One reaches a certain age where the romance of packing endless boxes loses its sheen, and for the first time in our lives we’ve scheduled the movers to do the packing for us. I see this as a sure sign of adulthood, or laziness, but I have no shame. Nonetheless, ever the Capricorn control freak, I spent this evening packing all the “little” things, so that the movers can just deal with the big things like the frightening contents of the closet in my studio.

I never think of myself as having much stuff, since other than additions for my studio, I don’t acquire a lot of store-bought material goods. But last night I went through the house and collected every rock, shell and other natural accouterment with which I’ve gradually adorned my life over a number of years and beach walks. As I rinsed each one and laid it out on the kitchen counter to dry, I was amazed by just how many things I indeed have. Each piece is special, otherwise I wouldn’t lug it up to the island. But it’s funny how only yesterday it had all blended into the decor, and now that I stare at the collection in its dislocated state, it seems almost overwhelming. Pictured above, a few stragglers. Had you seen the kitchen yesterday you would have laughed (where IS the counter?). The contents of these boxes is highly geological and biological in nature. Logically.

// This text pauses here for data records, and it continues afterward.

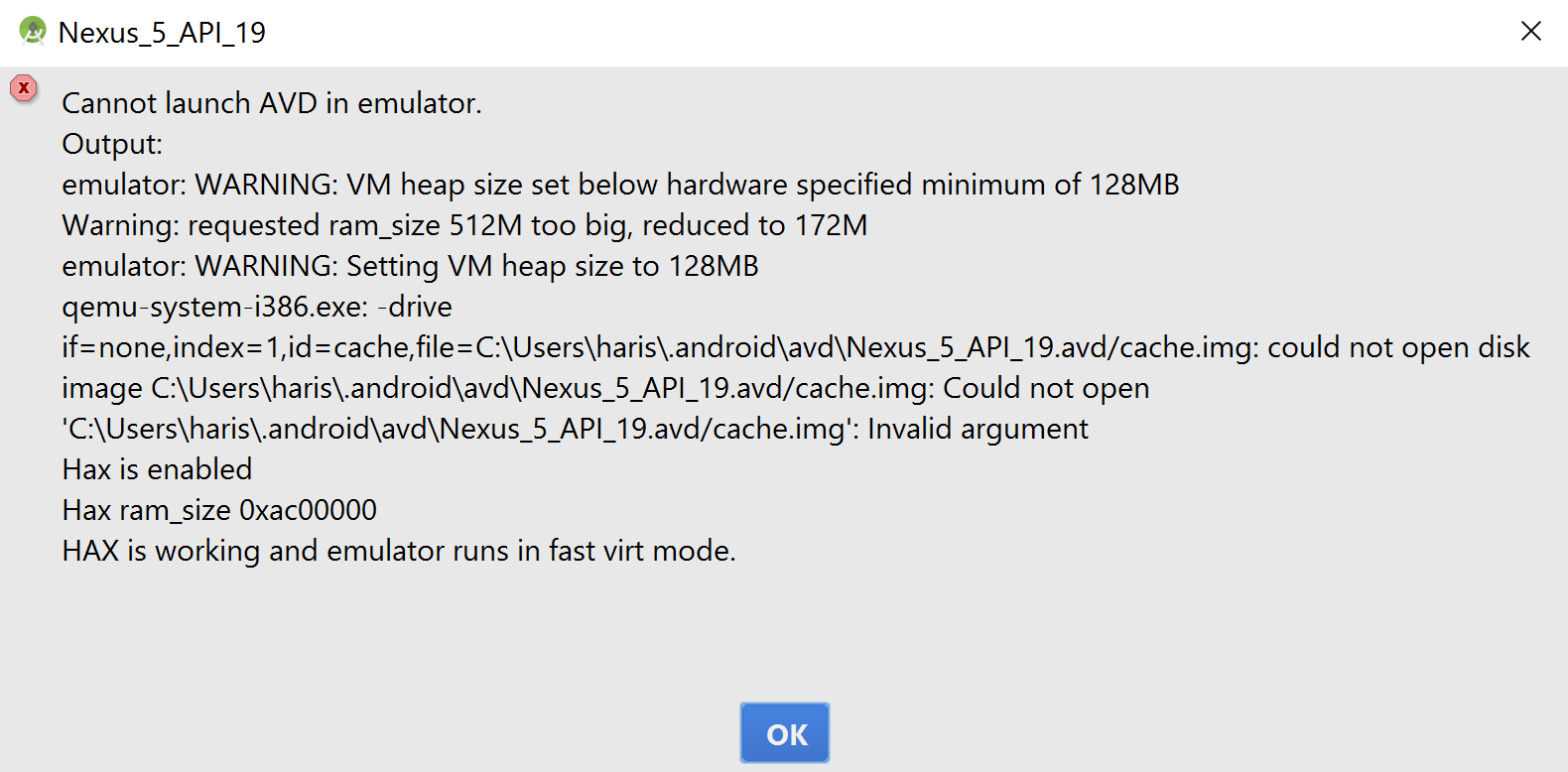The width and height of the screenshot is (1568, 772).
Task: Click the 'Cannot launch AVD in emulator.' message
Action: tap(271, 103)
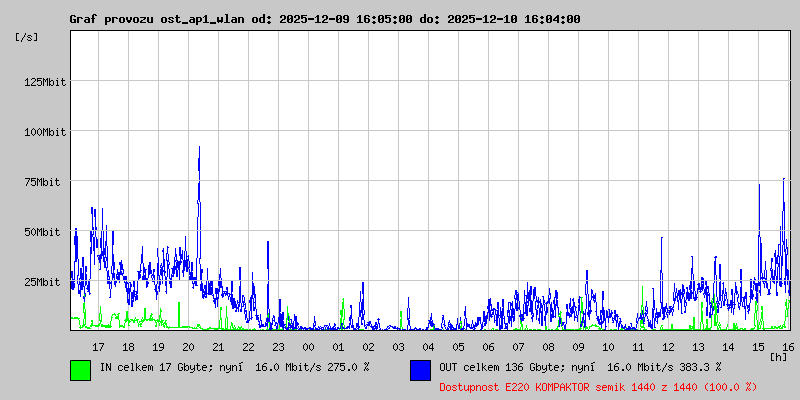This screenshot has height=400, width=800.
Task: Select hour 12 on the time axis
Action: point(668,347)
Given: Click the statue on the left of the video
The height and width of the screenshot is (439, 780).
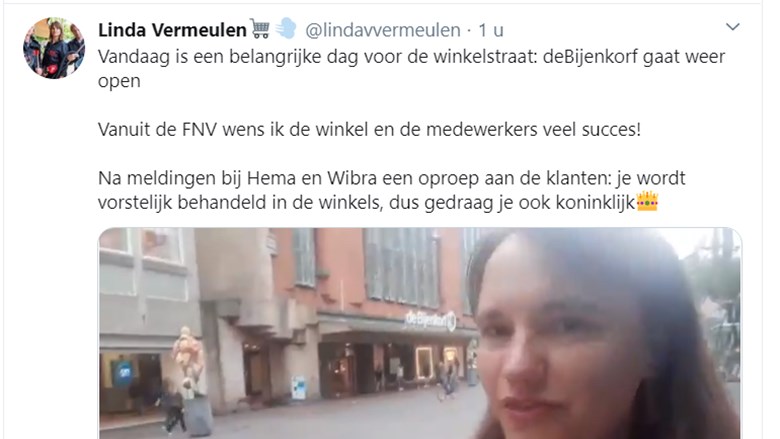Looking at the screenshot, I should click(188, 362).
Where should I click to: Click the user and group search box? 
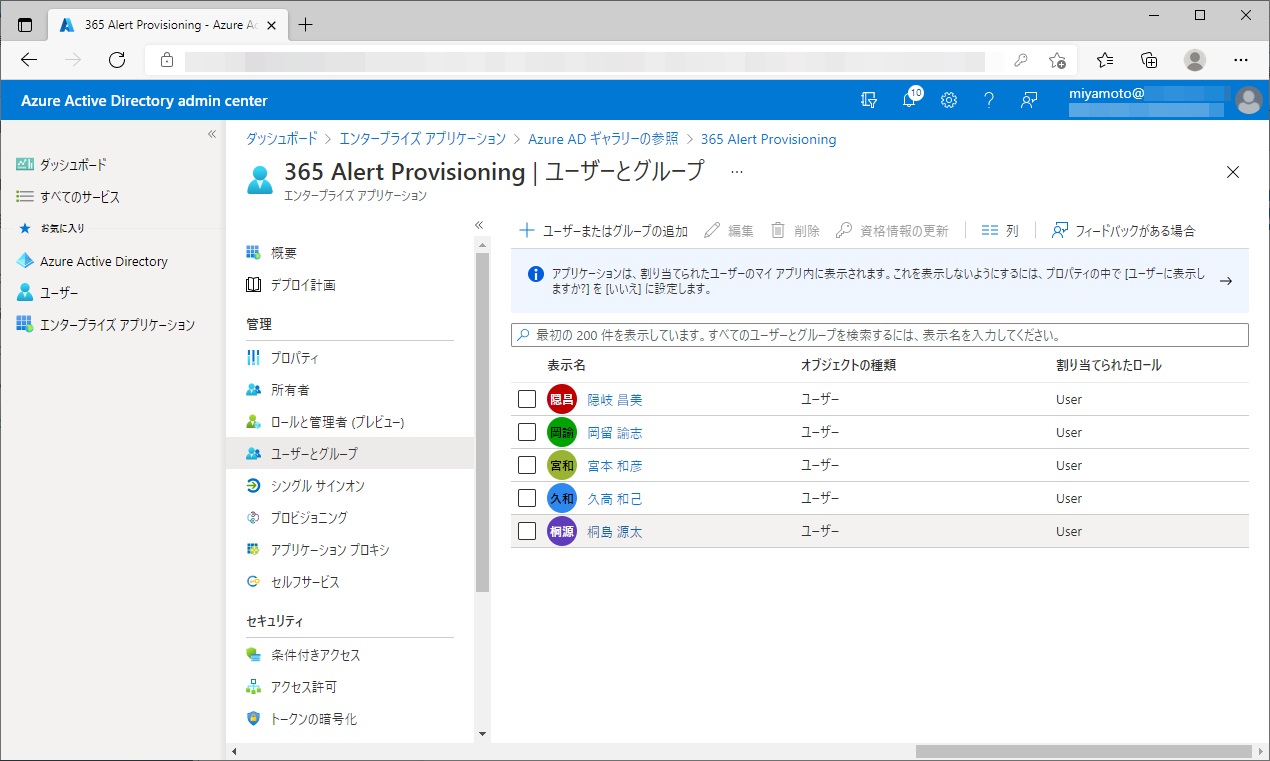(880, 335)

George Carlin had a brilliant bit about “stuff” in his routine years ago, and it rings true every time any of us pack up our lives to move a block or a country away: no matter where you go, you gotta have your “stuff.” I was struck and amused tonight by what my “stuff” really is. I’m going to another seaside home. I’ll be spending huge amounts of time investigating my new surroundings and bringing home artifacts of discovery. The rocks and shells from the Haro Strait will be wonderfully different. And yet in various places of our new home, these new additions will meld with my past: recorded in rocks and shells that migrated north with me, testament to my own geology of personal evolution.